Mit der Schneekatastrophe 1979 begann seine Leidenschaft fürs Wetter. Heute ist Frank Böttcher, 52, Meteorologe, TV-Moderator, Speaker, Buchautor – und Initiator eines Science Centers in Hamburg.

Der Rückgang der Emissionen in Folge der Pandemie hat auf das Klima nur einen unerheblich kurzfristigen Effekt. Es ist wie beim Fußball: Wenn man nach der ersten Halbzeit schon 0:7 zurückliegt, ist es zwar besser, in der zweiten Halbzeit weniger Tore zu kassieren.

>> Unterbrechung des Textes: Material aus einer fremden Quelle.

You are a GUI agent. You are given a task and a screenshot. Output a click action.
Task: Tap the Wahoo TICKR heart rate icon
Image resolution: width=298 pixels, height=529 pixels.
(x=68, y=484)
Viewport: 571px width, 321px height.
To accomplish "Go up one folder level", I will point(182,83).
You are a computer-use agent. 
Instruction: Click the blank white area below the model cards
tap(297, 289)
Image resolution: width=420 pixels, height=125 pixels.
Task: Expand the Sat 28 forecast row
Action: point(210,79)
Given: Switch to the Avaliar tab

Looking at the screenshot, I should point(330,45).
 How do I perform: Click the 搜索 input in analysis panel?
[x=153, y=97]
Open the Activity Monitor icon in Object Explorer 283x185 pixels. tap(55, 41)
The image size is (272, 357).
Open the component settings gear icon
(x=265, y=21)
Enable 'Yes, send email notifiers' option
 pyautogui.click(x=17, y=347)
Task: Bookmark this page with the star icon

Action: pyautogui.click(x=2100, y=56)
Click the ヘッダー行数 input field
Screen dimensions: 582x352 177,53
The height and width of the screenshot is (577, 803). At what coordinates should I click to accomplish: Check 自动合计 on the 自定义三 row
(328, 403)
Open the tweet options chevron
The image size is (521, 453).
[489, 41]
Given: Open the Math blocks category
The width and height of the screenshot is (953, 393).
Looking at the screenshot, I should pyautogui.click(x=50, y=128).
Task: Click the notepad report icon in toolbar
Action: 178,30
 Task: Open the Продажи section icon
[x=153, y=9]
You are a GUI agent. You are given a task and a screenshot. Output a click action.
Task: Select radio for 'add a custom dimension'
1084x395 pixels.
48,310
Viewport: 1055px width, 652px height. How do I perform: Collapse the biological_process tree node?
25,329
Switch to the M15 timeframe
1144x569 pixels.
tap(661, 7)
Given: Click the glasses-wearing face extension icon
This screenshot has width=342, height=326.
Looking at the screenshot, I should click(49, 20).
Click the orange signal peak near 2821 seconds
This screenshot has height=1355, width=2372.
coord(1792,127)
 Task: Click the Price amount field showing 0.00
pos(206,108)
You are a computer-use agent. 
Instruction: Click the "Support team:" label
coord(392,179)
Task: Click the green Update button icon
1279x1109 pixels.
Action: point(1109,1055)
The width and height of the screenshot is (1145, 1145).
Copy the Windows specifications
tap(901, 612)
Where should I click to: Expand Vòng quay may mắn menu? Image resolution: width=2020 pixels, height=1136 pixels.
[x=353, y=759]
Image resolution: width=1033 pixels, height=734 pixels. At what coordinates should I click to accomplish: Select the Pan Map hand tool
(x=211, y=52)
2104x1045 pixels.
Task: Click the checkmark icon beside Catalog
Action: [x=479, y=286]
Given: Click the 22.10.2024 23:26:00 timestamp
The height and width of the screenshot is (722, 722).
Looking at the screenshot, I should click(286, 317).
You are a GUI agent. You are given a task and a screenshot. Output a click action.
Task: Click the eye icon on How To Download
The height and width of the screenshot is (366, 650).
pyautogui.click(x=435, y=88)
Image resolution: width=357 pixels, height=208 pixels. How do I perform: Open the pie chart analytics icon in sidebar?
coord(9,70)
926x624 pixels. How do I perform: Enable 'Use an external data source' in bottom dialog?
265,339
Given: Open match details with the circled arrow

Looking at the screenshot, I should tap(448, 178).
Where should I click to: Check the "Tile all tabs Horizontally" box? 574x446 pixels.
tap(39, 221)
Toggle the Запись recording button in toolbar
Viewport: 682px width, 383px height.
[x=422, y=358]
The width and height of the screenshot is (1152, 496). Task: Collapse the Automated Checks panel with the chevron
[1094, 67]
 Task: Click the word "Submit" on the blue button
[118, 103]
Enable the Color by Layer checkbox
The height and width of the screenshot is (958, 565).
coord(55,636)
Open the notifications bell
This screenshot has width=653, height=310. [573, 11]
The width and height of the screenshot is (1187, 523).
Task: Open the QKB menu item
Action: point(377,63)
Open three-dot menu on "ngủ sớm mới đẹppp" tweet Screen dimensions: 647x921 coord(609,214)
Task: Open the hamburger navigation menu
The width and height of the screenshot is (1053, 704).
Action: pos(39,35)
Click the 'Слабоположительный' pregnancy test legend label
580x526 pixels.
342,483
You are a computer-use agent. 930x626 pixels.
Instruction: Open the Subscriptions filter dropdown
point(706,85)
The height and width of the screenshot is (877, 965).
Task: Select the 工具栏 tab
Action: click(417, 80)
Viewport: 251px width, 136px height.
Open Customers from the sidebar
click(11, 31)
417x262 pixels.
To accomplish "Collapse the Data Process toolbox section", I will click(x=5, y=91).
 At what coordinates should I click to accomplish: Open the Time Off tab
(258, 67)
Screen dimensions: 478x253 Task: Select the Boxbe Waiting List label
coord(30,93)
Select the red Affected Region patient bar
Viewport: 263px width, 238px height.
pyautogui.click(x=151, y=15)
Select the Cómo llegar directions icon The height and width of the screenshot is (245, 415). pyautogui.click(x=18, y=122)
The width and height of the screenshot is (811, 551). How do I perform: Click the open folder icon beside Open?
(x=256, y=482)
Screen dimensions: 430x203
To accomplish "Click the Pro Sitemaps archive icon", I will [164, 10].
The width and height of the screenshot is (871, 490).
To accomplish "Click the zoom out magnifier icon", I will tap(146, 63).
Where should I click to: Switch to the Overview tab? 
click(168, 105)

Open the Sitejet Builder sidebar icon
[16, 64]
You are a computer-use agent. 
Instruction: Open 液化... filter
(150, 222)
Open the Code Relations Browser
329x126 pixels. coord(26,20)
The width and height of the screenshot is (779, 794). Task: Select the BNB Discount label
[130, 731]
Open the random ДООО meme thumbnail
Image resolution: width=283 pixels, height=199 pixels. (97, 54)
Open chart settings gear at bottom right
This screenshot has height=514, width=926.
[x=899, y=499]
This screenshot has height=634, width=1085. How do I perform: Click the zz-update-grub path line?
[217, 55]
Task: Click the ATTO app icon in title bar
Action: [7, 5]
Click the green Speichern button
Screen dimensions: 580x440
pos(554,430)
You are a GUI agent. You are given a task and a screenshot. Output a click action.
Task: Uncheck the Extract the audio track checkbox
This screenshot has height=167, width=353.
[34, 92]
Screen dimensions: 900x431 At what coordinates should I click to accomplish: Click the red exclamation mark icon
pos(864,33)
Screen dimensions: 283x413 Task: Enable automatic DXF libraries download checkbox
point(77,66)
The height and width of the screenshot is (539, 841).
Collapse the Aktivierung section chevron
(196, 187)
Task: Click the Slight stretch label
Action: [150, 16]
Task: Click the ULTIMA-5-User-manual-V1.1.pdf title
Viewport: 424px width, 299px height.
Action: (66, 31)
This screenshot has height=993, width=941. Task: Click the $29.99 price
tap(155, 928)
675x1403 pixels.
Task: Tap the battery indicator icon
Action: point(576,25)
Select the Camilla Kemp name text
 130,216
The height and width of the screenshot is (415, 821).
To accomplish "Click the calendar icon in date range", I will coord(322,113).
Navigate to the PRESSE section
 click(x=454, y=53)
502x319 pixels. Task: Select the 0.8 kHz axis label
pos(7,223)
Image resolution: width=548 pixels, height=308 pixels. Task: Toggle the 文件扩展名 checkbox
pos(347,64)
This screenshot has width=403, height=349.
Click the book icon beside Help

Das Ergebnis wird dadurch aber noch schlimmer. Um das Spiel zu drehen, müssten mit Entschlossenheit viele Tore geschossen werden. Will sagen: Die Chance der Pandemie liegt darin, diese Halbzeitpause zu nutzen, um die Weichen für eine völlig neue Aufstellung zu nutzen. Jetzt werden Milliarden investiert, die umso besser angelegt sind, je stärker sie eine nachhaltige Marktwirtschaft voranbringen. Wir brauchen für ein stabiles Klimasystem langfristig wirksame Entscheidungen und Maßnahmen.
Jede staatliche Hilfe für Unternehmen sollte daran gebunden sein, dass sie bestmöglich zur CO2-Reduktion eingesetzt wird. Wir brauchen inzwischen einen sehr großen Wurf. Bund und Länder haben den CO2-Preis ab 2021 auf zunächst 25 Euro pro Tonne festgelegt. Bis 2025 wird er schrittweise auf bis zu 55 Euro steigen. Für 2026 wird es einen Preiskorridor zwischen 55 und 65 Euro geben. Damit kann man planen. Aus meiner Sicht ist das ein wichtiger Schritt, aber ich bezweifle, dass er genügt. Die CO2-Preise müssen weltweit greifen. Erst wenn in jedem Produkt die Kosten für die negative Wirkung auf das Klimasystem in beträchtlicher Weise enthalten sind, werden auch Märkte für die Angebote geschaffen, die besser für das Klima sind.
Um das Klimasystem in einem für uns Menschen noch erträglichen Korridor zu stabilisieren, müssen wir viel schneller, viel globaler und viel entschlossener handeln. Klimaszenarien sind ja nichts anderes als eine große „Wenn-dann-Maschine“. Wenn sich die Emissionen in einer bestimmen Weise verändern, dann verändert sich auch das Klima. Physikalisch ist das alles gut verstanden. Daher wissen wir auch, was zu tun ist. Wir dürfen uns nichts vormachen: Wenn wir nicht entschlossener vorgehen, wird sich der Planet für uns Menschen in zwei Generationen so verändern, dass wir größte Schwierigkeiten haben werden, demokratische Strukturen aufrechtzuerhalten. Wenn der Druck auf dem gesellschaftlichen Kessel zu groß wird, besteht die Gefahr, dass sich Populisten durchsetzen. Demokratien müssen zeigen, dass sie in der Krise stark und entschlossen sind. Ich bin optimistisch, dass das gelingt.

 

EIN SCIENCE CENTER FÜR HAMBURG
Die Menschen für Natur und Technik begeistern, das wollen Frank Böttcher und seine Mitstreiter mit dem Science Center Hamburg. Es soll eine wissenschaftliche Erlebnis- und Entdeckerausstellung für Jedermann werden, vom Schulkind bis zum Rentner – damit alle mitreden und mitstreiten können. Aktuell wird die Idee in einer Studie auf Machbarkeit überprüft. Der Senat trägt die Hälfte der Kosten, die andere Hälfte teilen sich HAW Hamburg, Technische Universität Hamburg, HafenCity Universität, Helmut-Schmidt- Universität sowie das Deutsche Elektronen-Synchrotron DESY. Die Präsentation der Ergebnisse ist für Frühsommer 2021 geplant.